Segment Start: Input material

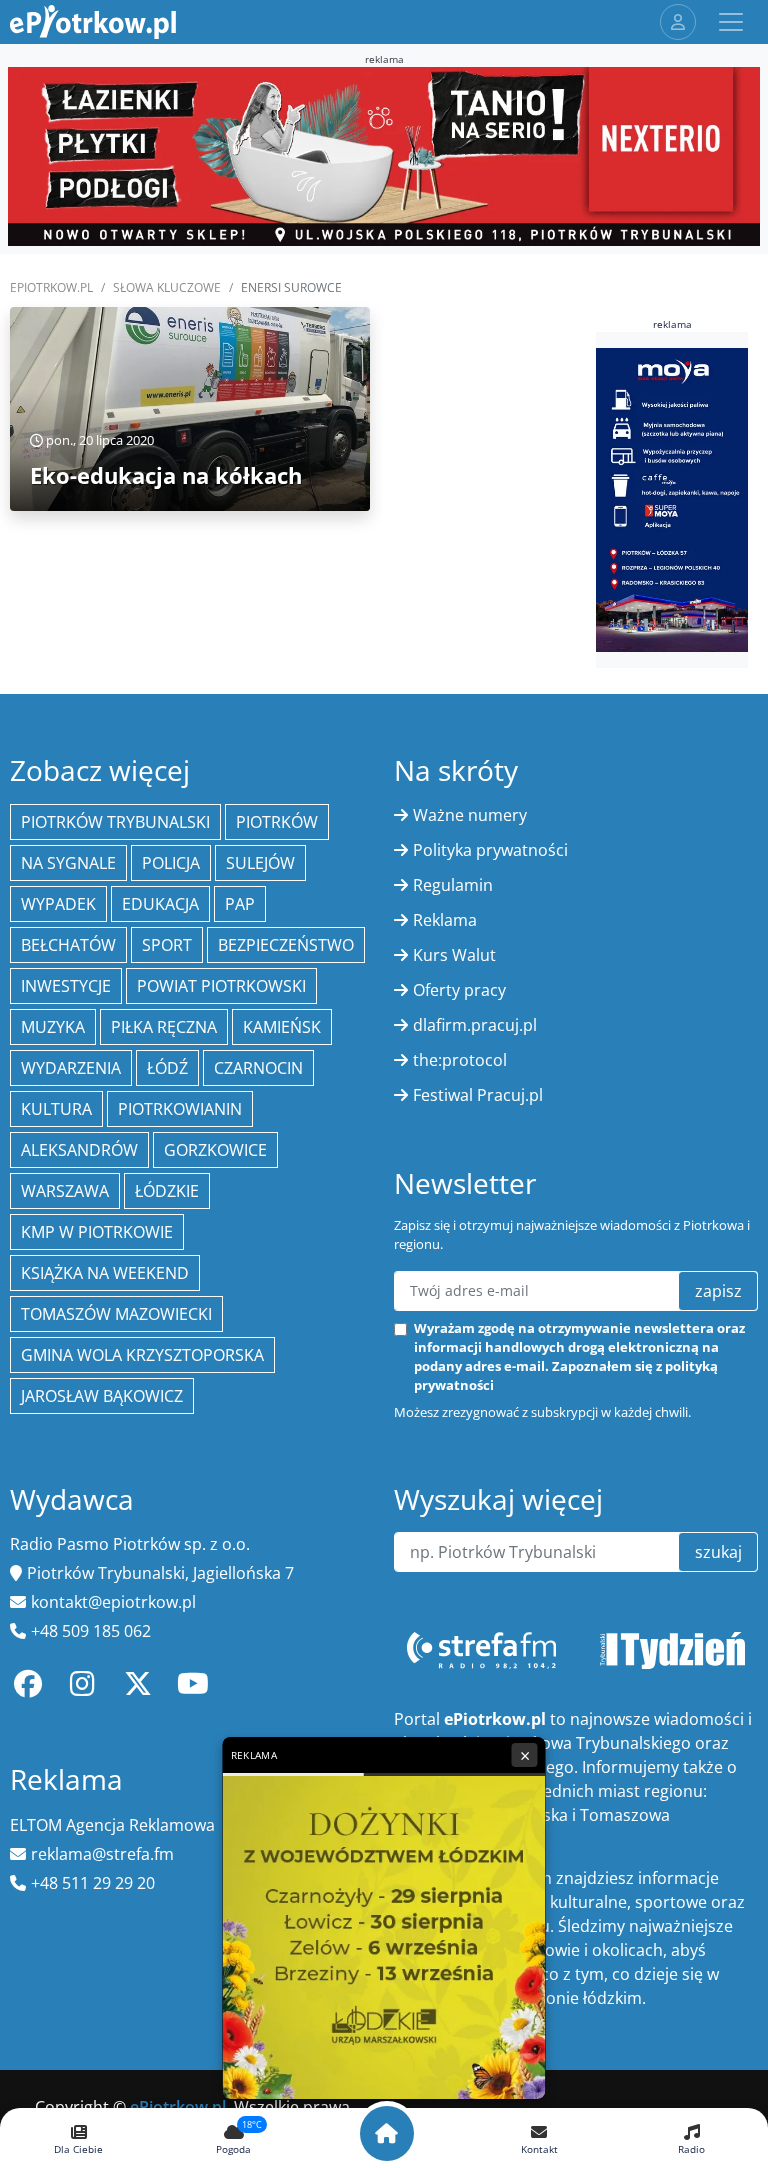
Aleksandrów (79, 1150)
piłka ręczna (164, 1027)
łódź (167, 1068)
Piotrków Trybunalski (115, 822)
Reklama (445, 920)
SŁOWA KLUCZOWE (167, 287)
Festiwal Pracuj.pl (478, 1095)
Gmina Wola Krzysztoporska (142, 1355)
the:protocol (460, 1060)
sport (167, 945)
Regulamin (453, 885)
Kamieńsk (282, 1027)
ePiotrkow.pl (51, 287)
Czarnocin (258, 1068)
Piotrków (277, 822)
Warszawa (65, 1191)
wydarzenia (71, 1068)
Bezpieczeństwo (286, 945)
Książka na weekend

Segment End: Input material

What to produce >>
Pictures are to be left out. Otherwise, copy the material above exactly.

Worked solution >>
Aleksandrów (79, 1150)
piłka ręczna (164, 1027)
łódź (167, 1068)
Piotrków Trybunalski (115, 822)
Reklama (445, 920)
SŁOWA KLUCZOWE (167, 287)
Festiwal Pracuj.pl (478, 1095)
Gmina Wola Krzysztoporska (142, 1355)
the:protocol (460, 1060)
sport (167, 945)
Regulamin (453, 885)
Kamieńsk (282, 1027)
ePiotrkow.pl (51, 287)
Czarnocin (258, 1068)
Piotrków (277, 822)
Warszawa (65, 1191)
wydarzenia (71, 1068)
Bezpieczeństwo (286, 945)
Książka na weekend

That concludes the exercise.